作業:
提示本文の「この技術は、この先〝脱プラス」から「への負荷を削減するのである。」までをすべて書き出し、その際「エアコン」を「空調機」に差し替えよ。

提示本文:
>>>
さらに、この技術はエコ対応材料として紙にとどまらず、布、木材、金属、高機能繊維・石、などの素材にも多様な機能を発揮するまでになった。「超越紙」から、素材を選ばず汎用できる「超越技術」に発展させたのだ。もちろん人体・環境への安全性も備えている。それは「化学のパラダイム転換」と言われるほどの画期的なものなのだ。

この技術は、この先〝脱プラスティック〟を越え、多くの方面で人間社会の役に立つようになるだろう。たとえば、2011年に、陽子さんが「少しでも、原発被害を受けている方の役に立ちたい」と、いてもたってもいられぬ気持ちで福島に出向いたことをきっかけに生まれた「放射線防護服」。また、エアコンのフィルターなどに使えばウィルス除去の効果が期待出来る。医療の分野では紙や布を湿気や汚れから守るという最初の目標を大きく越え、多様な範囲での使用が考えられ、その効果も高い。そしてまた、その使用は、他の製品に比べて手軽でコストも低いという。〝思いがけないほど単純な化学反応〟の発見が、魔法のようにさまざまな形で人を助け、環境への負荷を削減するのである。

〝賞ラッシュ〟を経て、未来へ―― 

「超越紙」の作成に成功したころから、陽子さんは〝受賞ラッシュ〟と言えるほど、さまざま賞を受けている。1996年には(社)ニュービジネス協議会のアントレプレナー大賞レディース賞、2000年に日本発明協会「発明大賞・粟村功賞」、神奈川発明展「横浜市長賞」、2001年には科学技術振興功績者として「文部科学大臣賞」、……2005年、日経ウーマン「ウーマン・オブ・ザ・イヤー2005」、2006年日経ビジネス「日本イノベーター大賞 優秀賞」、2007年「黄綬褒章」、2008年「特許庁長官賞」と続く。ここでは書ききれない程多数だ。
<<<
提示資料:
>>>
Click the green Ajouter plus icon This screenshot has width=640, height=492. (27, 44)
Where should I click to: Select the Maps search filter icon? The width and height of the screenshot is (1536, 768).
<<<
回答欄:
この技術は、この先〝脱プラスティック〟を越え、多くの方面で人間社会の役に立つようになるだろう。たとえば、2011年に、陽子さんが「少しでも、原発被害を受けている方の役に立ちたい」と、いてもたってもいられぬ気持ちで福島に出向いたことをきっかけに生まれた「放射線防護服」。また、空調機のフィルターなどに使えばウィルス除去の効果が期待出来る。医療の分野では紙や布を湿気や汚れから守るという最初の目標を大きく越え、多様な範囲での使用が考えられ、その効果も高い。そしてまた、その使用は、他の製品に比べて手軽でコストも低いという。〝思いがけないほど単純な化学反応〟の発見が、魔法のようにさまざまな形で人を助け、環境への負荷を削減するのである。